[Provided text — start]

When I tried to carry unrestricted alignment types to the FileIO and FSIO interfaces I ran into the wall because those interfaces relied on the alignment type being bound to a Module type to align the multiple algebras it depends on. I then realized that we don't need really fine grained alignment, we just need to ensure that Free interpreters are passed Free interpreters and Java backed interpreters are passed Java backed interpreters. There won't be 6 competing and incompatible Java backed interpreters, ever. So instead of silently using the JVMBufferIOModule type to align Buffers (and then being out of luck when we get to FileIO/FSIO) I created a new single purpose JVMA type in the root of the Java API package. Any interpreter which implements a wrapped Java library's algebra by deferring directly to the Java implementation can be tagged with this dedicated alignment type.

[Provided text — finish]

Exercise requirements =>
1. Using the note on alignment types, explain in one to three sentences why a dedicated JVMA type was created instead of using the JVMBufferIOModule type to align Buffers.
2. According to the note on alignment types, where was the new JVMA type placed?
The entries that follow the text have no connection to it.

[Data excerpts — start]

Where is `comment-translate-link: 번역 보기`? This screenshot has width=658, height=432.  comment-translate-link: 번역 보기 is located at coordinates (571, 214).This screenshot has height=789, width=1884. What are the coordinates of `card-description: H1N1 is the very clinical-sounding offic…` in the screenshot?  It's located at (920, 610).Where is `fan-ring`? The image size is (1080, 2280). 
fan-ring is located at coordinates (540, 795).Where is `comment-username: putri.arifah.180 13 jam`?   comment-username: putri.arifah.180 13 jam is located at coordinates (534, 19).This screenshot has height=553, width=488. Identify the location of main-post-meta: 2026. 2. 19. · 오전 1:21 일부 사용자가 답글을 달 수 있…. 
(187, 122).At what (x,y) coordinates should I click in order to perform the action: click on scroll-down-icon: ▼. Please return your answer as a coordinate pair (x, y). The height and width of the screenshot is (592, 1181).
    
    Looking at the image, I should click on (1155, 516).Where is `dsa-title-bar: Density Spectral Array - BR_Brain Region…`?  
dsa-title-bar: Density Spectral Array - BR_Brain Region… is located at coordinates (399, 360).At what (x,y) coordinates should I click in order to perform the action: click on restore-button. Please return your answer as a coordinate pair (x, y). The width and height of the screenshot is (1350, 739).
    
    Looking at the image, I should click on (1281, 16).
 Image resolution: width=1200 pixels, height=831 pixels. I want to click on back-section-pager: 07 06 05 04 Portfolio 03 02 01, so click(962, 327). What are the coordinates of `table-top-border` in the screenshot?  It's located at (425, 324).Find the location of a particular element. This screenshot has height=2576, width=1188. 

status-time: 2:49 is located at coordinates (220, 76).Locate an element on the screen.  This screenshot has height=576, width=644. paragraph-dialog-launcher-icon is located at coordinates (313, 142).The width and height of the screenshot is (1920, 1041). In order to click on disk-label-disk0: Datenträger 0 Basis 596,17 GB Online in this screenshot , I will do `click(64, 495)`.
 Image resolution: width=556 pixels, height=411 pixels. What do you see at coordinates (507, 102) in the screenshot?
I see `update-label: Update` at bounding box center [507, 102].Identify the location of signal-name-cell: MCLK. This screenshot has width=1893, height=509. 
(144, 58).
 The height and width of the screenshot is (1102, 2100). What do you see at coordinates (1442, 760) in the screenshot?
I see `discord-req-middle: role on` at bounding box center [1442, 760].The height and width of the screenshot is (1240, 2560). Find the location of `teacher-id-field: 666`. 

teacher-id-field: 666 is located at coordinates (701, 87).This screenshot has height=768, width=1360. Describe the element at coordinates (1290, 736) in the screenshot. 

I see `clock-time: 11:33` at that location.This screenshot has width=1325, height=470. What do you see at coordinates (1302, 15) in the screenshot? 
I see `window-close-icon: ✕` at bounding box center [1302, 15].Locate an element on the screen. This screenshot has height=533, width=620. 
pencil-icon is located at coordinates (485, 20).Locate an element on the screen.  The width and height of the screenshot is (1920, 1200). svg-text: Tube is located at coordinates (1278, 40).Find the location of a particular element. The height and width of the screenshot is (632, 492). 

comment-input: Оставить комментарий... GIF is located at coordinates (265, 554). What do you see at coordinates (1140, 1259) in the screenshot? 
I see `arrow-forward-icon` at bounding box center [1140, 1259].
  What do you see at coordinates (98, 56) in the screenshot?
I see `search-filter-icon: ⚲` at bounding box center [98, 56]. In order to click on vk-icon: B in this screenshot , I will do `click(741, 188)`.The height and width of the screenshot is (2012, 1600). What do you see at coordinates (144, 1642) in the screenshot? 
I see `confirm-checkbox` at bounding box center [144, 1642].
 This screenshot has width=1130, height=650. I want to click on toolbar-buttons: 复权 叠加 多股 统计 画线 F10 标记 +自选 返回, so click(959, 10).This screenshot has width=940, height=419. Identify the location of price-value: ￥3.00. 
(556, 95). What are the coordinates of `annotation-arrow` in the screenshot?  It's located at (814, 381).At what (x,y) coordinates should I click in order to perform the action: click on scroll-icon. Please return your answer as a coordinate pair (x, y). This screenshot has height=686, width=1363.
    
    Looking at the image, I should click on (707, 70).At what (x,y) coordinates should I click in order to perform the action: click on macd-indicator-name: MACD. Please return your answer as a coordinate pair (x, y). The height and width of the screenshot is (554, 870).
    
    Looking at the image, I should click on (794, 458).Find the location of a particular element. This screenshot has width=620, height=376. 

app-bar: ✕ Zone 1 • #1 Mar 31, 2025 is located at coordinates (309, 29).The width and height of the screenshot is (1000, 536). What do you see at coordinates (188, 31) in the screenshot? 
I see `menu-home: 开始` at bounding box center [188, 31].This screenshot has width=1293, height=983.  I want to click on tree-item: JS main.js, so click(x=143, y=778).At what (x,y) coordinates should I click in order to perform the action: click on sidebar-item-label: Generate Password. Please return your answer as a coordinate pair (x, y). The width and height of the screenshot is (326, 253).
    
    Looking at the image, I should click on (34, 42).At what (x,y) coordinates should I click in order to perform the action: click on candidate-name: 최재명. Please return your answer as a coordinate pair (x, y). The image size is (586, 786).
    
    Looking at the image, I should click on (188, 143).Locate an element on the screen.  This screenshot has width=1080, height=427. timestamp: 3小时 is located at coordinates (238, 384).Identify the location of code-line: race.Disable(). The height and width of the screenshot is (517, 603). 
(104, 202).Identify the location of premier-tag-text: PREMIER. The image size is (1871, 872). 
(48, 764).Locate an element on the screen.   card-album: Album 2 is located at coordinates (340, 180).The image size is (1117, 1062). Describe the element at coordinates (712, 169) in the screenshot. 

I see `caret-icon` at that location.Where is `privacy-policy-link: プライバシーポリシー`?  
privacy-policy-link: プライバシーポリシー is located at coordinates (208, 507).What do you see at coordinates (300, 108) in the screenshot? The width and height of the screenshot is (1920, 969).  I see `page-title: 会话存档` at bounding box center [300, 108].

[Data excerpts — finish]

Results by task =>
1. The FileIO and FSIO interfaces relied on the alignment type being bound to a Module type, so silently aligning Buffers with JVMBufferIOModule would have left them out of luck once those interfaces were reached. Fine-grained alignment was also unnecessary: it only has to ensure that Free interpreters are passed Free interpreters and Java-backed interpreters are passed Java-backed interpreters, since there will never be several competing, incompatible Java-backed interpreters.

2. In the root of the Java API package.